在現場臨時性應急醫療處置完畢後,衛生院醫護人員應每天隨訪一次。連續2次隨訪病情穩定後可停止隨訪。如果現場臨時性應急醫療處置未能達到預期效果,應及時與派出所聯繫轉到精防機構精神科門診留觀或精神科緊急住院治療。
十三、雙向轉診工作
雙向轉診分爲上轉和下轉。
上轉:由社區衛生服務中心及鄉鎮衛生院轉診至精神病專科醫院。下轉:由精神病專科醫院轉診到鄉鎮衛生院及社區衛生服務中心。
轉診對象爲轄區內患有嚴重精神障礙的常住人口。
轉診疾病種類爲、1、精神分裂症2、情感性精神障礙 3、偏執性精神病4、分裂情感性精神病5、癲癇所致的精神障礙6、中度、重度、極重度精神發育遲滯以及伴有精神障礙的精神發育遲滯。
工作要求是1.堅持知情同意原則,充分尊重患者及家屬的知情選擇權。2.對轉診不合作的患者,應儘量爭取家屬的支持,必要時與街道殘聯、社區工作站工作人員和患者單位聯繫,協助轉診。3.患者表現暴力、攻擊、衝動、傷人或自傷,有肇事肇禍傾向時,可聯繫轄區派出所協助轉診。特殊或緊急情況可與上級專科醫院聯繫。
十四、失訪、死亡患者的管理
失訪、死亡患者單獨管理。
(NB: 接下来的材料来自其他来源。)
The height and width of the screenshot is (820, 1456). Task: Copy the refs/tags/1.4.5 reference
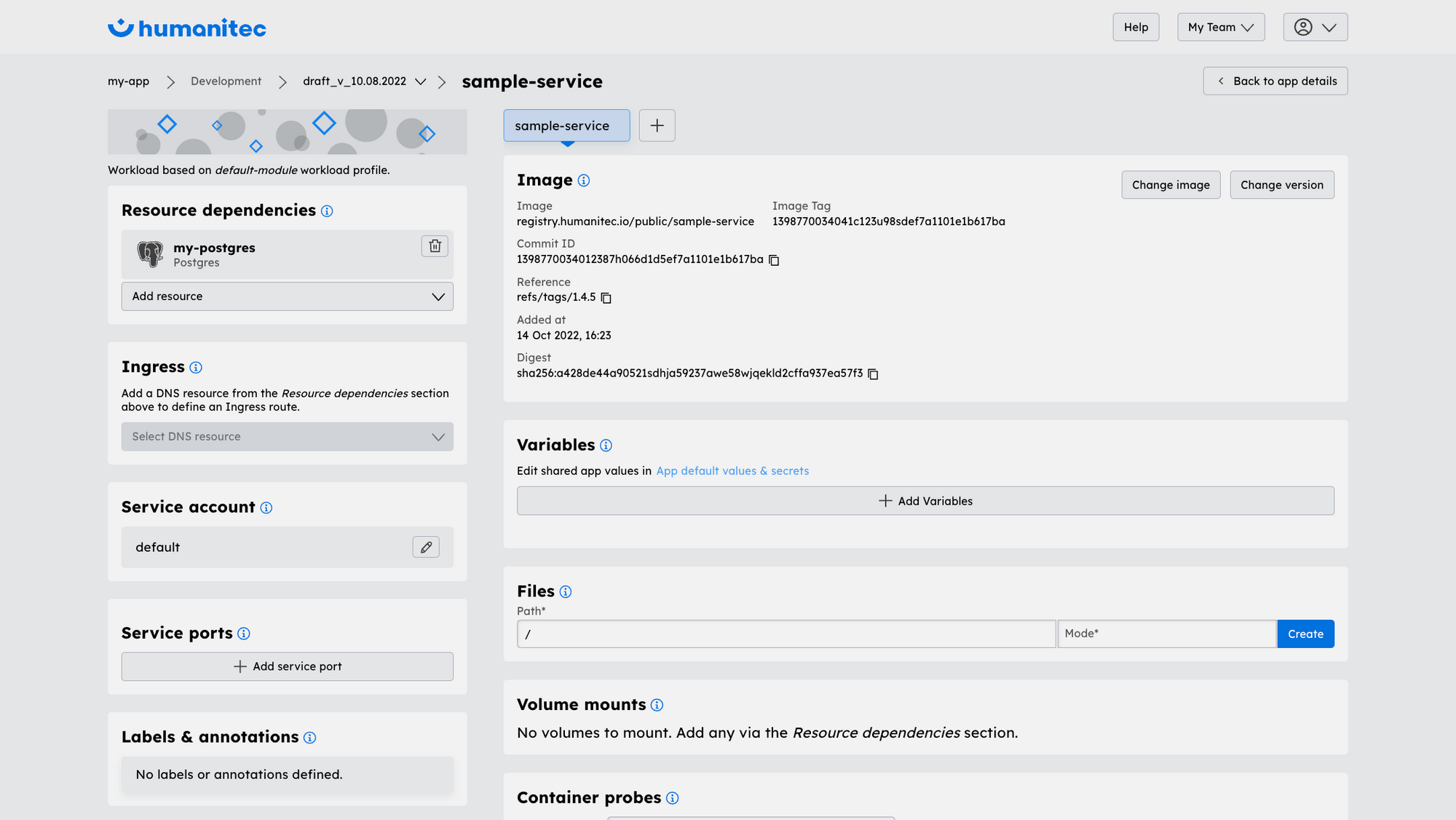[x=606, y=298]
應在國家網裏及時準確錄入失訪,死亡日期,死亡原因,並製作表格報至相關部門。
十五、做好保護患者隱私工作
家屬要求保護隱私的,應尊重家屬意見,做好保護隱私措施。
在國家越來越重視嚴重精神障礙患者管理工作的背景下,在院領導的關心和培養下,期待2020年的嚴重精神障礙患者管理工作取得好成績,得到轄區居民的認可,再上一個臺階。